**EXERCISE DETAILS**.
Go through the records, and copy each line in which the string "computer" is present.

[Collected data entries]
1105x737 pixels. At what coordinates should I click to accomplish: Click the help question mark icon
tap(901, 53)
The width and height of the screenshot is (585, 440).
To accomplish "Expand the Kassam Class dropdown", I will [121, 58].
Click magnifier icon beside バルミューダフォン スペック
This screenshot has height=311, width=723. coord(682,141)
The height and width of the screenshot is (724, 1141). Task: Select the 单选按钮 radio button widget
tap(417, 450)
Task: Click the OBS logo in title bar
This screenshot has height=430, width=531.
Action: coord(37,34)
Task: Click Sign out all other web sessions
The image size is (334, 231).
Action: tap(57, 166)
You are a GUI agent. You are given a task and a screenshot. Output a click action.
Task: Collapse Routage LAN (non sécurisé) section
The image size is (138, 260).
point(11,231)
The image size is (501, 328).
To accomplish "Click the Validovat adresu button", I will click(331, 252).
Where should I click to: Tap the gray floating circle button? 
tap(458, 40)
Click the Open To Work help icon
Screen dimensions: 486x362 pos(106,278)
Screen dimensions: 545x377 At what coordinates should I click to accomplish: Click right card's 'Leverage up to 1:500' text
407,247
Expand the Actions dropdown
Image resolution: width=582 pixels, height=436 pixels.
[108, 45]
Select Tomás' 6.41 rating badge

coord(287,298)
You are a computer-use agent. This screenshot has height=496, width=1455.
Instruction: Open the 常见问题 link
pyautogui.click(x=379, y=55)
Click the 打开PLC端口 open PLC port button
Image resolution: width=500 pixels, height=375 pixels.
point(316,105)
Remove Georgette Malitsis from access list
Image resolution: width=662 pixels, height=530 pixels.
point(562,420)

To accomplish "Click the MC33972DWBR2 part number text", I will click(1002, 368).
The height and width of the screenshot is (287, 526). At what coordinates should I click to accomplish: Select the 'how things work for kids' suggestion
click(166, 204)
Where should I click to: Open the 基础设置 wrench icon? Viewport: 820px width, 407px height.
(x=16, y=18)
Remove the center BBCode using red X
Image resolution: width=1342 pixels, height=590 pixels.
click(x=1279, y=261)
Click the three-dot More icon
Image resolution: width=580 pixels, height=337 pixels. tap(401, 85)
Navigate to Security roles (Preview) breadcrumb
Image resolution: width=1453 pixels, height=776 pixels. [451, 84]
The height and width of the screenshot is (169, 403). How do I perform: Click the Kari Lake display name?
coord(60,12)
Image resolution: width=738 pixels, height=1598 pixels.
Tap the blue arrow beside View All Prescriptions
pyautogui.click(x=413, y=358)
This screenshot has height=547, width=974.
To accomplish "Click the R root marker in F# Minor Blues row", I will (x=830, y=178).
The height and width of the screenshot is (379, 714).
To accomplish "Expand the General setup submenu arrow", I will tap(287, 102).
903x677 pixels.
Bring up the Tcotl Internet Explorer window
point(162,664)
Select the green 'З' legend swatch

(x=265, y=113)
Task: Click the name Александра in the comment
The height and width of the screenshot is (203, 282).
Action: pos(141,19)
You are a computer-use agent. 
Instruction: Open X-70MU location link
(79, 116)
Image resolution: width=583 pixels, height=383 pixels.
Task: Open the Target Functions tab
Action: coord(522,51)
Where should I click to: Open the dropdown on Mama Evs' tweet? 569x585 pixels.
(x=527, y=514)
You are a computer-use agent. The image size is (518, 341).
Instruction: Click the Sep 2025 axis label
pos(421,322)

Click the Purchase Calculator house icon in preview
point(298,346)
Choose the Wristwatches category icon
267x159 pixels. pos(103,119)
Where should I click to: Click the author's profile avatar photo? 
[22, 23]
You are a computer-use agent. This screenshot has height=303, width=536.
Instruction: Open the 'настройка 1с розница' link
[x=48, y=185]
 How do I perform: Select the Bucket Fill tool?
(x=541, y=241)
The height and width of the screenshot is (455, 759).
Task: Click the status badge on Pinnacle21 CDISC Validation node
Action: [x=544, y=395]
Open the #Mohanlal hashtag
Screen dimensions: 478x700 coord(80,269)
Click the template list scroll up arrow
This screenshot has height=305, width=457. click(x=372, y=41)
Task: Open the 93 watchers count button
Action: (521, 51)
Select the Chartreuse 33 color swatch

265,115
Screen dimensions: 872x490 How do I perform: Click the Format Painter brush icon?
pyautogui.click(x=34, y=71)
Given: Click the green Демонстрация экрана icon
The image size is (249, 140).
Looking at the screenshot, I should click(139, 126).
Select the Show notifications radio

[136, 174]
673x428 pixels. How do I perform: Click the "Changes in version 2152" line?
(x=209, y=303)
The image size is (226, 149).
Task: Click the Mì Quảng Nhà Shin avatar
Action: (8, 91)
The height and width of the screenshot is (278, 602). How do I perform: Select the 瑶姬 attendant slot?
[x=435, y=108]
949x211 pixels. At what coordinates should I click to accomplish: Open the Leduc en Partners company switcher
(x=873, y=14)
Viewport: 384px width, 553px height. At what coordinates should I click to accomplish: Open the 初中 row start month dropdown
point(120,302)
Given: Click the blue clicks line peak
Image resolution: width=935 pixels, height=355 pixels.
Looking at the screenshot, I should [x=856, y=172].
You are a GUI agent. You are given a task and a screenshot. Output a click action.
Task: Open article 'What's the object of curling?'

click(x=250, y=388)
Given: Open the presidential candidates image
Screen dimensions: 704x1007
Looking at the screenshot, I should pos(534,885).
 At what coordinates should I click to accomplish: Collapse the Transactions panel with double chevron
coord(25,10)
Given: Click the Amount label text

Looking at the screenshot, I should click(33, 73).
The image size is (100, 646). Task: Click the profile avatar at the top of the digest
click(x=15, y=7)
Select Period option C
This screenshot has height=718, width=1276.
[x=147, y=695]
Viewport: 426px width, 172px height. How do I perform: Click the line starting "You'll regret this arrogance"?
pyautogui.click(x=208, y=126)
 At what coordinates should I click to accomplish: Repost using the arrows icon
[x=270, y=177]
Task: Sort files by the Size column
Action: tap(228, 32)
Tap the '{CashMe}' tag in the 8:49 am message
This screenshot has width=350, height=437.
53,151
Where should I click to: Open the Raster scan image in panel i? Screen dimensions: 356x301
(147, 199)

**SOLUTION TO THIS PROBLEM**.
You are a computer-use agent. This screenshot has height=496, width=1455.
You are a computer-use agent. 
You are a computer-use agent. The image size is (518, 341).
You are a computer-use agent. This screenshot has height=303, width=536.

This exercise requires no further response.